↓

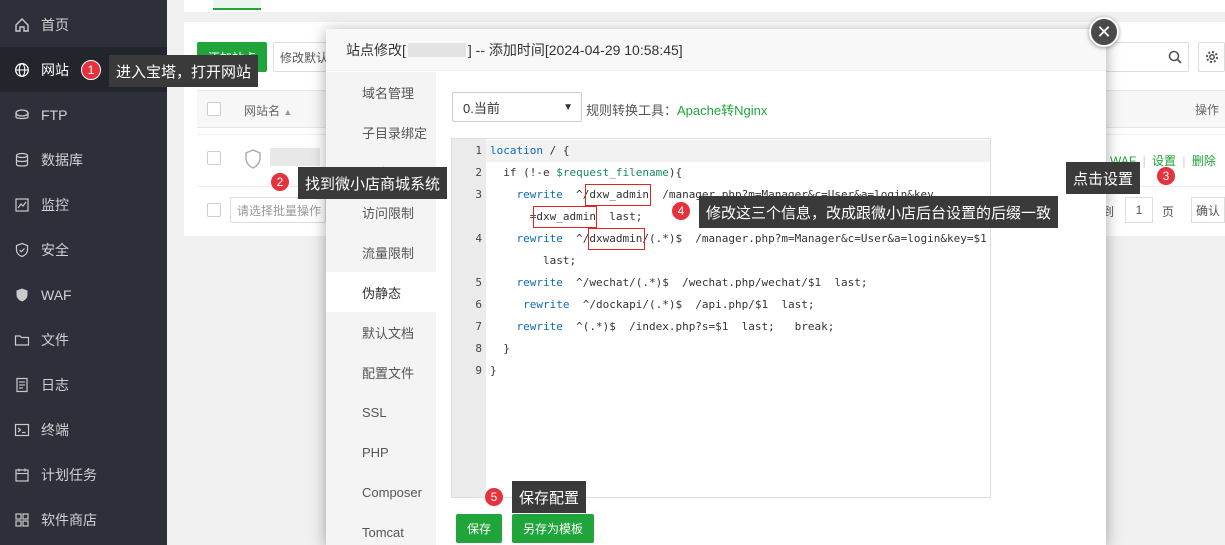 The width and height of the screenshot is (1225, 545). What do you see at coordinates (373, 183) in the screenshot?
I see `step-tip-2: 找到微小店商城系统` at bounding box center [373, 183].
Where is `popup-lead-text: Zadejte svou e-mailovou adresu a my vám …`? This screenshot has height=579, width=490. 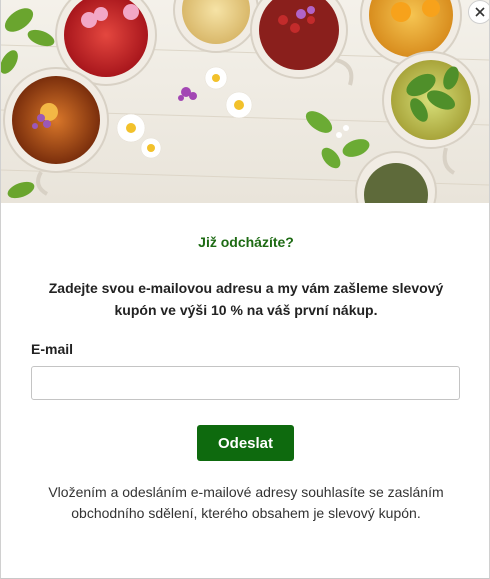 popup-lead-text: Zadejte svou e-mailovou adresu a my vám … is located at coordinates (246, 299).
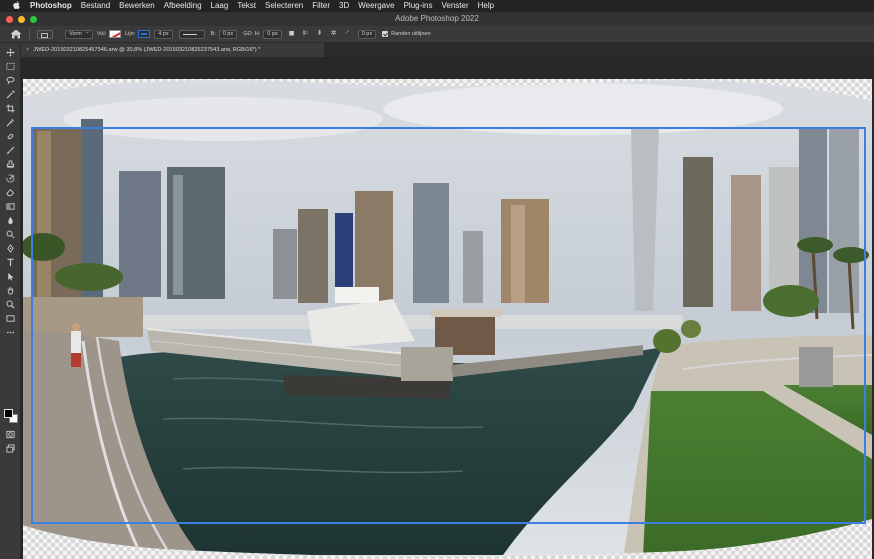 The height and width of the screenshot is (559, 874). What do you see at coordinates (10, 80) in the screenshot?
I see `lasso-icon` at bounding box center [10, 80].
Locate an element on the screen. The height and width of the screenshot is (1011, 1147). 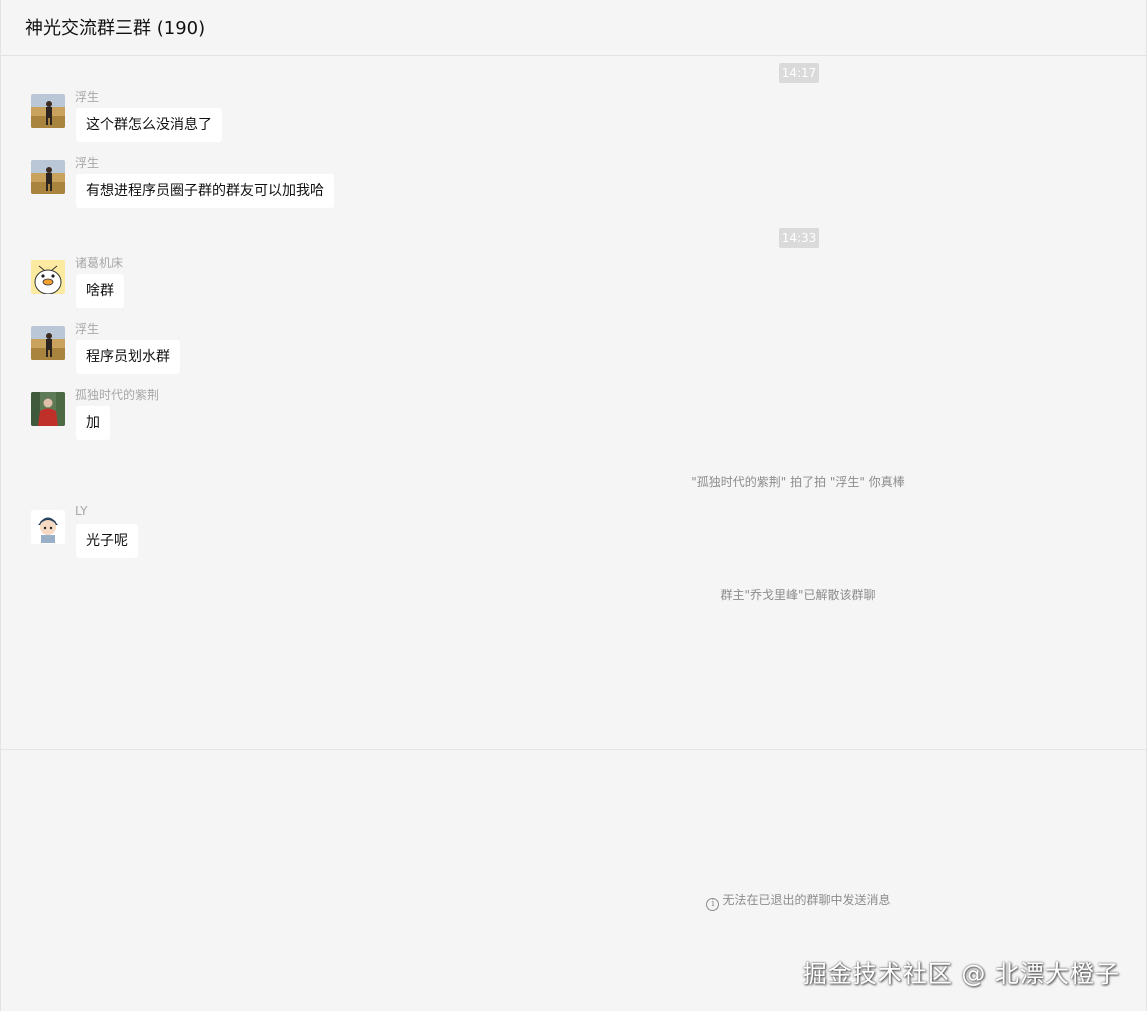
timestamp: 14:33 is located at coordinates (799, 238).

↑
↓

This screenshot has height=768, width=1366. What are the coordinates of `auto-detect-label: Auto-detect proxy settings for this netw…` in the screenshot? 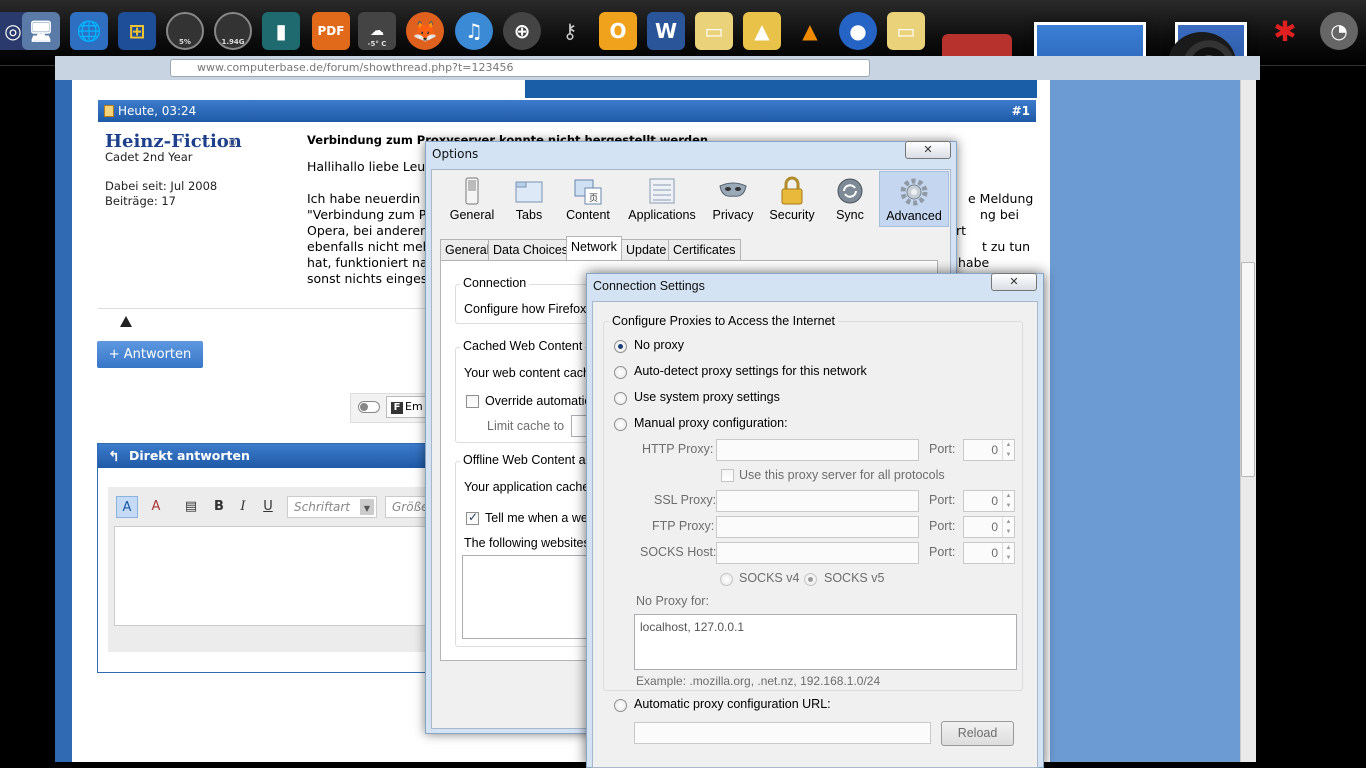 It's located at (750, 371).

↑

**TASK DESCRIPTION:** Quote the stretch of entries from the line containing "Locate an element" through the line containing "timestamp: 14:33 is", leaving out the pictures.

**SOLUTION TO THE EXERCISE:**
Locate an element on the screen. The height and width of the screenshot is (1011, 1147). 
timestamp: 14:33 is located at coordinates (799, 238).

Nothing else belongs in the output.